In the mid-20th century, the people planning our cities were confident that they had a pretty good idea of how cities work. They brought their set of standard tools and statistical models to bear on the zoning and shaping of cities.
Since then, there has been an increasing understanding of cities as more slippery "complex systems." What distinguishes cities is not the number of buildings, the urban form or any other physical attribute, but the density of interactions. It is these millions of individual interactions between people, firms and the environment around them that make our cities complex.
This new lens requires looking at cities as we look at ecosystems — just as the introduction of a few wolves in a national park can set off a chain of events that changes the physical form of rivers, so too can small changes in urban interactions change the physical form of our cities over time.
Despite this complexity, urban dwellers do not (usually) perceive chaos when they look around. The task urban modelers have set for themselves is to understand how patterns spontaneously "emerge" out of all of this complexity — how a city creates order out of chaos.

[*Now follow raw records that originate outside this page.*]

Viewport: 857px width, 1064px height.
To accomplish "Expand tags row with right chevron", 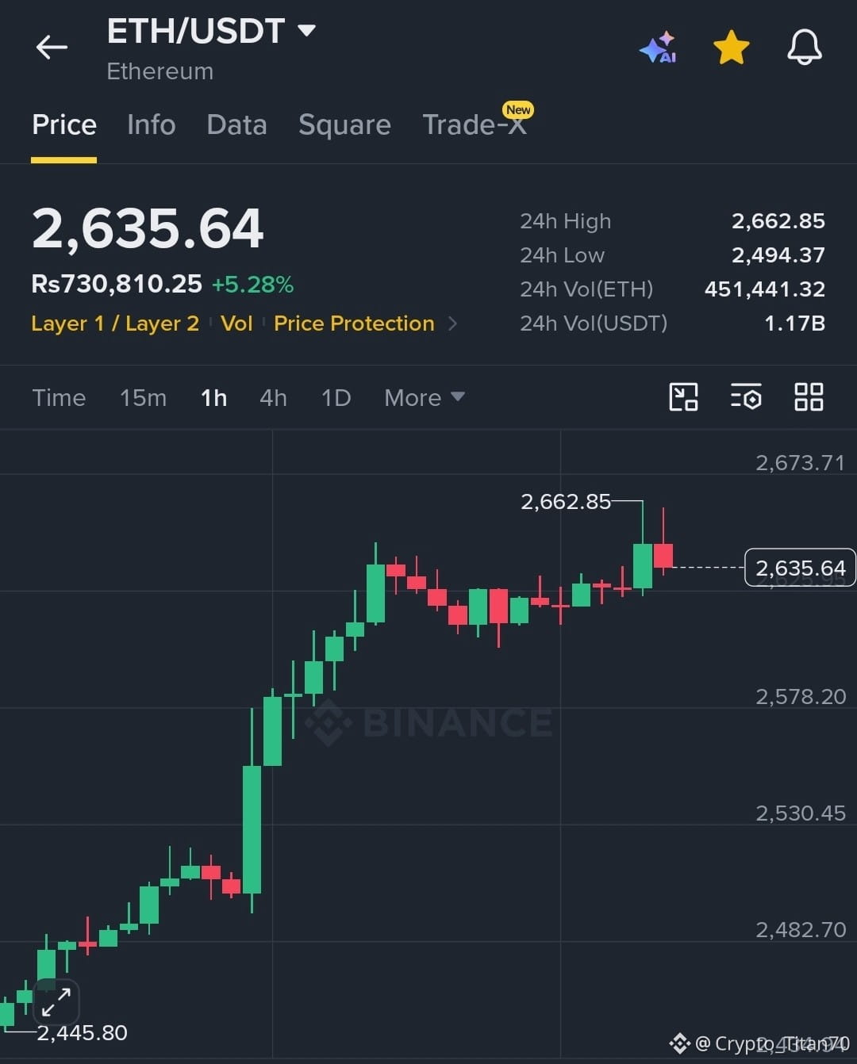I will [453, 323].
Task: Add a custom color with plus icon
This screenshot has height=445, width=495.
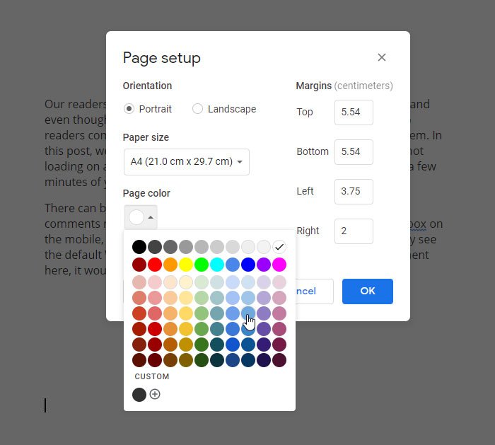Action: point(155,394)
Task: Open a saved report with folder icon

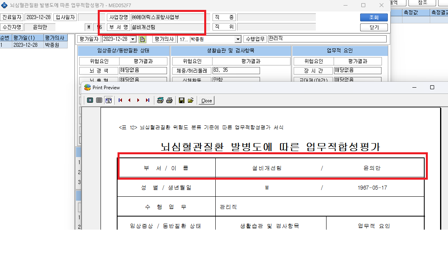Action: click(191, 100)
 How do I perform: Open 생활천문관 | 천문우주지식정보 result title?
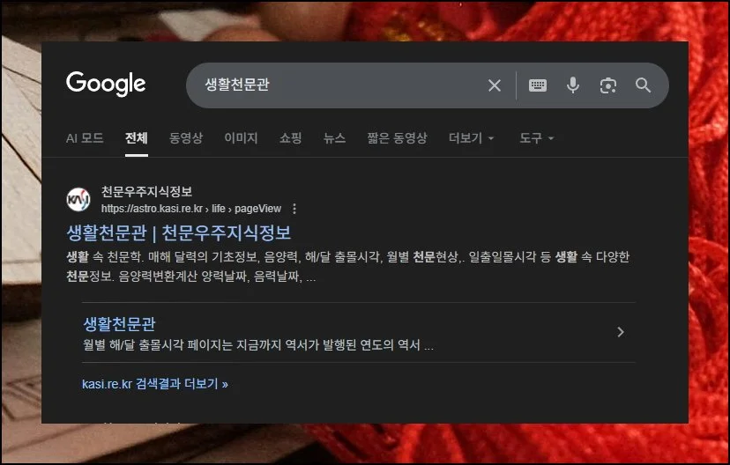point(179,233)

UrbanSim: from a bird's-eye view to an agent-based view
One of the most successful models that has gone beyond theory into practice has been UrbanSim. Developed by Cal Berkeley's Paul Waddell with research grants from the National Science Foundation (NSF) , it has now been applied in Honolulu, Houston and San Francisco — among other U.S. cities — to help guide investment in transport and land use policies.

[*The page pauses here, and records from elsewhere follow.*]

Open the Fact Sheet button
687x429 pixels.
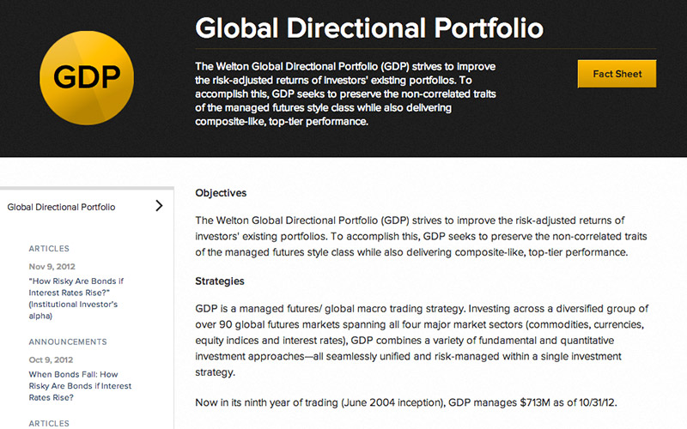coord(617,74)
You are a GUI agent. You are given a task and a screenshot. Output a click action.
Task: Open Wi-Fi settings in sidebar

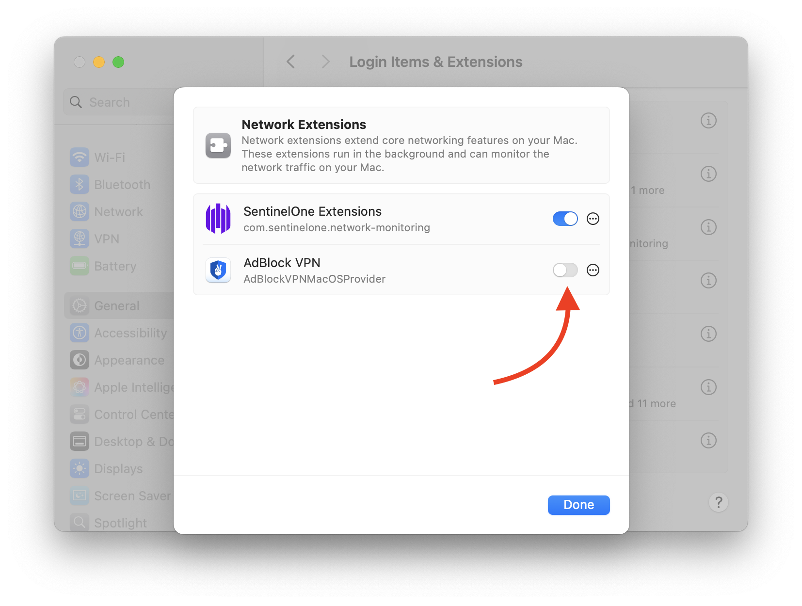click(110, 158)
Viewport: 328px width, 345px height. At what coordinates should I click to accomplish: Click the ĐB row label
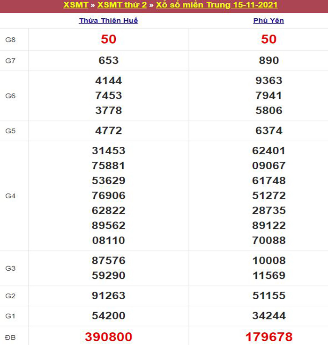[x=10, y=337]
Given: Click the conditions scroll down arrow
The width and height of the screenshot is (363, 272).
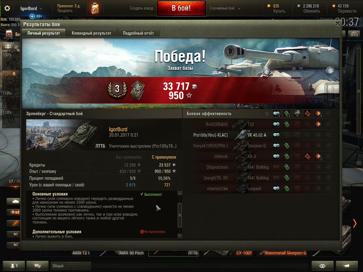Looking at the screenshot, I should pyautogui.click(x=180, y=236).
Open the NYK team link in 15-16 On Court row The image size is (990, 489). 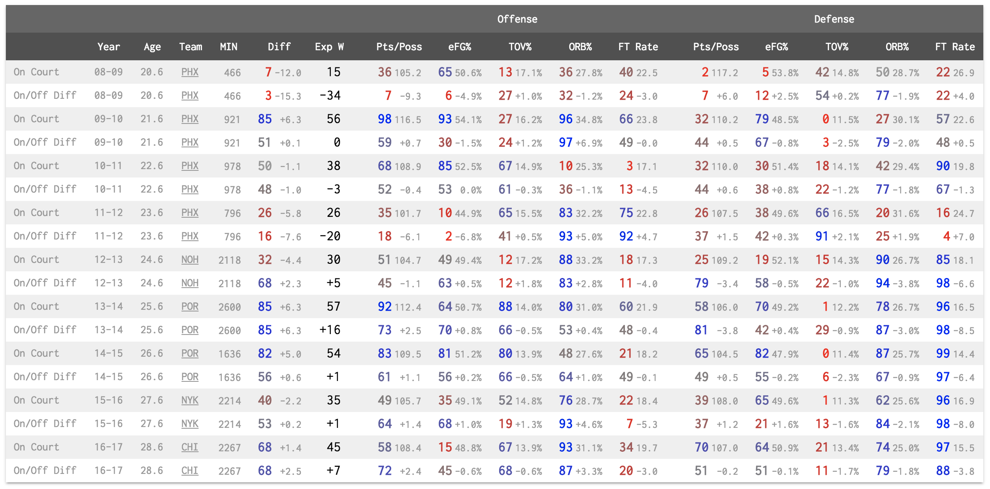click(x=190, y=400)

UrbanSIM is an agent-based model. That means that individual, autonomous "agents" (people, households, firms or others) are encoded with a set of rules and set off to interact with each other and their environment based on that information.
For generations, urban planners have been approaching the city from a bird's-eye view, looking at aggregate patterns and responding to them with a vision laid out in a master plan. The agent-based approach is far more in line with our new "bottom-up" understanding of cities as complex systems. A comprehensive understanding of the whole is out of reach, but we can explore the patterns made up by thousands of individuals to see what aggregate behavior they cumulatively create.

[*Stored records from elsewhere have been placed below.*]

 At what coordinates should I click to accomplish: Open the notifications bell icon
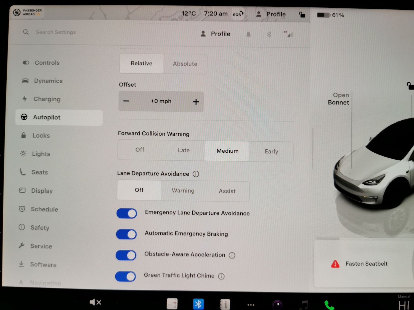click(248, 34)
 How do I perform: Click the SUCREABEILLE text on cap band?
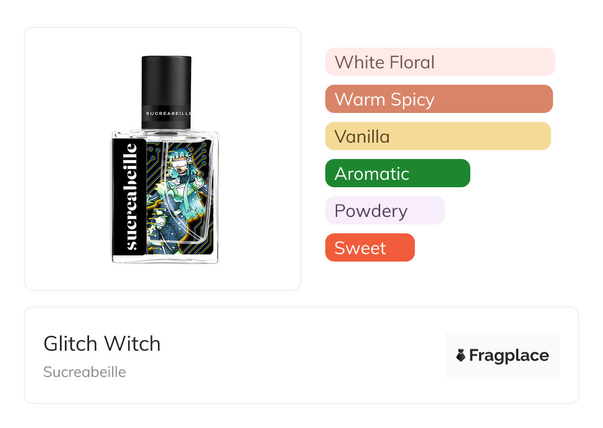coord(168,113)
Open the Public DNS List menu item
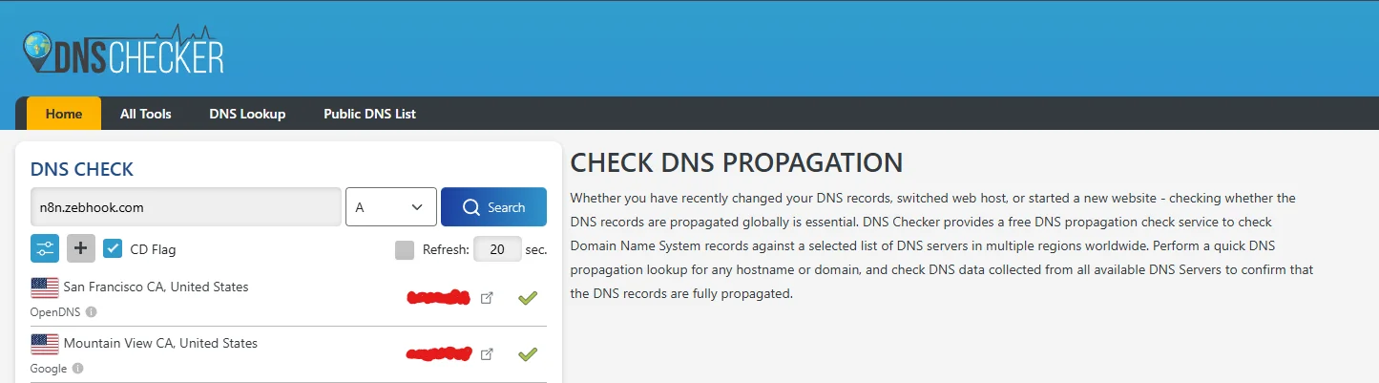Screen dimensions: 1379x383 [x=369, y=114]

This is a shift from thinking of "cities as machines" (designed, operated and tweaked by an omniscient engineer) to "cities as organisms."
Another great advantage these models offer is that, rather than waiting until enough years have passed to assess the impact of a highway on an urban area, we can instead create a series of potential "scenarios" for the future. Other scenarios might include visions of how far a booming city like Austin will sprawl into its surroundings under certain policy conditions. Or it might be a scenario of flood risk, depending on what we allow to be built where.
The pitfalls of modeling
Many may balk at the idea of a computer claiming to make sense of the chaotic and singular nature of our cities. Indeed, there is an awful lot about urban life that models cannot capture. What is important is that urban models are viewed not as predictions, but rather as tendencies of what might happen in the coming years and helping us better prepare for it. Questions, not answers.
Troubling, too, is the fact that the wider debate over "algorithmic justice" also applies to cities, where increasing areas of our daily lives are ruled by algorithms. Models are not as neutral as they claim, as the bias of their human creators is coded into the rules at the early stages.
We also have to be cautious in putting our faith blindly into data thrown up by models. Tools like UrbanSim do a lot to bring these models to a wider audience.
But those nonprogrammers among us need to be wary when using the outputs of a model when the transition process between inputs and outputs is obscure. As some physicists like to put it: We see the pig go in and the sausage come out, but the intervening process is a mystery to us.
Can we build a science of cities?
We have been warned for years of the "revenge of the nerds," who we are told are set to inherit the earth. Our growing reliance on programmers — the ones who grew up building the video games, not playing with them — means we need to at least try to find a common language between modelers and sceptics.
The question we are left with is this: Can we build, as modelling advocate Mike Batty suggest, a "new science of cities"? The modelers are coming, and skeptical nonprogrammers have the right to be wary, but we should at least be open to what they have to say.